It’s officially Gemini season, and like the rising of the sun, social media is flooded with recycled quips about Gemini being liars. Gemini lies for fun. Or it’s just the two sides of their face talking at the same time. Or maybe they lie because they don’t want you to know they’re actually several owls in a raincoat pretending to be human. Ugh. It’s ridiculous. But where does this reputation come from? Well, it comes straight from the top, originating from Gemini’s ruling planet, Mercury.
Mercury is a trickster god. He’s concerned with ends, not means. He’s not interested in moral theory so much as real-world results. In the Orphic Hymn to Mercury, it even explicitly states that he rejoices in “fraud divine.” But why would the planet of thought and communication also be interested in lying?
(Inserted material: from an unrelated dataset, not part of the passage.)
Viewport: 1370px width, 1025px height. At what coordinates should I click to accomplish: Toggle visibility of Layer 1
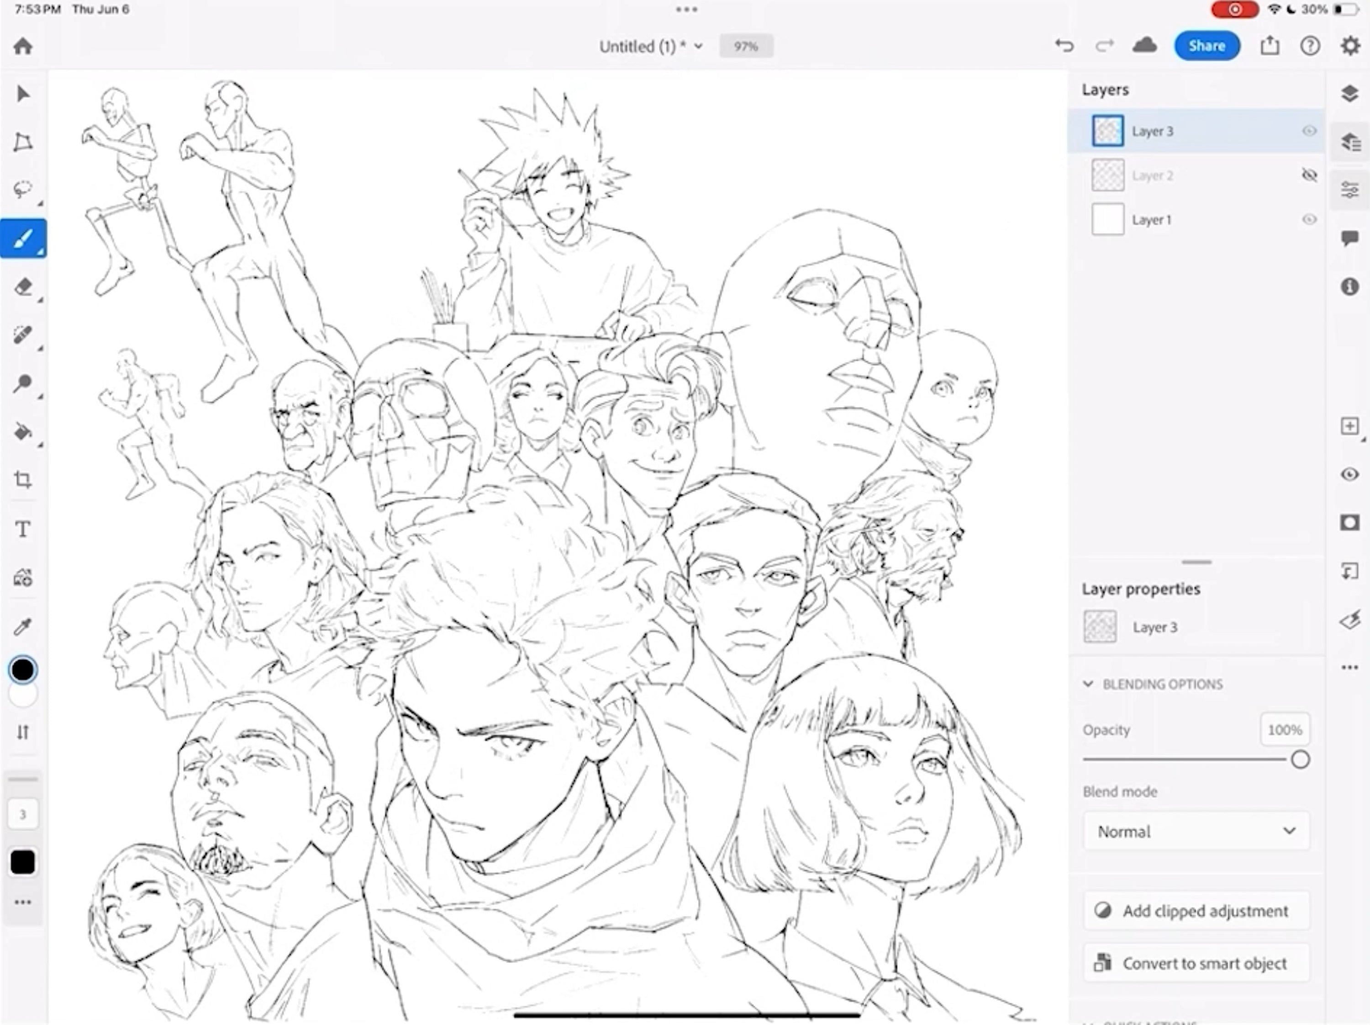[x=1309, y=219]
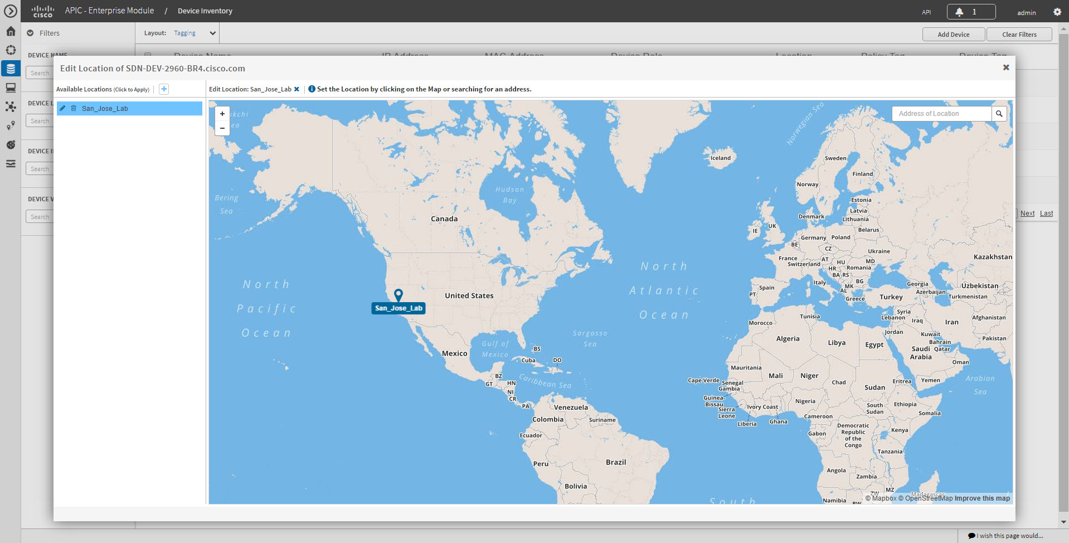Open Topology from the sidebar

tap(11, 106)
Lying is a universal human behavior. The ability to lie is even seen as a developmental milestone in children. But more than that, lying is a strategy. It allows us to move through the world with grace, it helps avoid conflict, and it can even save our lives.
To be clear, I am not advocating lying! I am Jupiterian through and through, and I believe in being up front whenever possible! But I also believe that it’s important to look at the bigger picture to understand why we lie.
Mercury is traditionally associated not only with communication and lies, but with marginalized groups. The people who don’t fit in the box, who don’t quite make sense in our world, and who are pushed aside are all his children. Mercury himself doesn’t fit into category, being neither diurnal nor nocturnal, strictly male nor female, or malefic nor benefic. And Mercury knows that when the world won’t accept you, sometimes you have to lie to survive.
When Johnny Cash was arrested near the border after buying amphetamines, the press went wild. You’d think they’d have been focused on the spectacle of America’s favorite bad boy finally getting caught, but you’d be wrong. Instead, they were in a frenzy over a photo of his wife, Vivian, in which she appeared to be a black woman. This was the South in 1965, and racial mixing was still desperately taboo.
So Cash and his spokespeople kicked into high gear. They showed the media Vivian’s designation as a white woman on their marriage certificate. They solicited testimonials from her family and friends swearing she wasn’t black. They filed a multimillion-dollar lawsuit. They even issued a statement directly to the KKK. Not condemning the KKK, mind. Just asking them to leave her alone because she wasn’t the right target.
And for a while, the storm calmed. Life went back to something resembling normal, and the Cash couple’s attention turned to more practical matters, including their crumbling marriage. They eventually split and married other people, moving on with their lives.
You’d be forgiven for thinking the story ended here. It almost did. But recently, Roseanne Cash, daughter of Johnny and Vivian, took a DNA test. And it turns out that Vivian’s great-great grandmother was, in fact, a black woman who had been enslaved.
What’s fascinating is that it is very likely that Vivian herself didn’t know. In the South, it was not at all uncommon for families to hide or lie about the race of some of their ancestors. It has happened in my own family history. And it wasn’t out of shame or prejudice. It was out of the purely practical need to navigate the world as a person whose innate characteristics put them in grave danger. It was an attempt to insulate the family from the harsh cruelties of an unjust world. And, over time, the real history was lost. It’s a shame, but the real shame is the circumstance that required the lie in the first place.
In the same Orphic Hymn, Mercury is called the ruler of mankind and is described as being kind to mortals, particularly in matters of necessity. And I think we can all agree that survival is the ultimate necessity. It only makes sense that Mercury would choose to prioritize human life over moral purity. Theory is great, but life is messy. Sometimes we’re put in impossible positions, and in those moments, our only responsibility is to survive. Mercury knows that. That’s why he gives us the tools to lie.
Again, in the vast, vast, VAST majority of circumstances, truth is the best option. It builds trust, helps us understand the world, and allows us to connect more deeply to the people we love. But sometimes trust, understanding, and connection aren’t available to us. Sometimes all the truth in the world can’t save us from someone who wishes us harm. And in those moments, it’s Mercury who has our back.
What do you think about the relationship between lies and survival? Do you think there’s ever a reason to lie? How do you decide?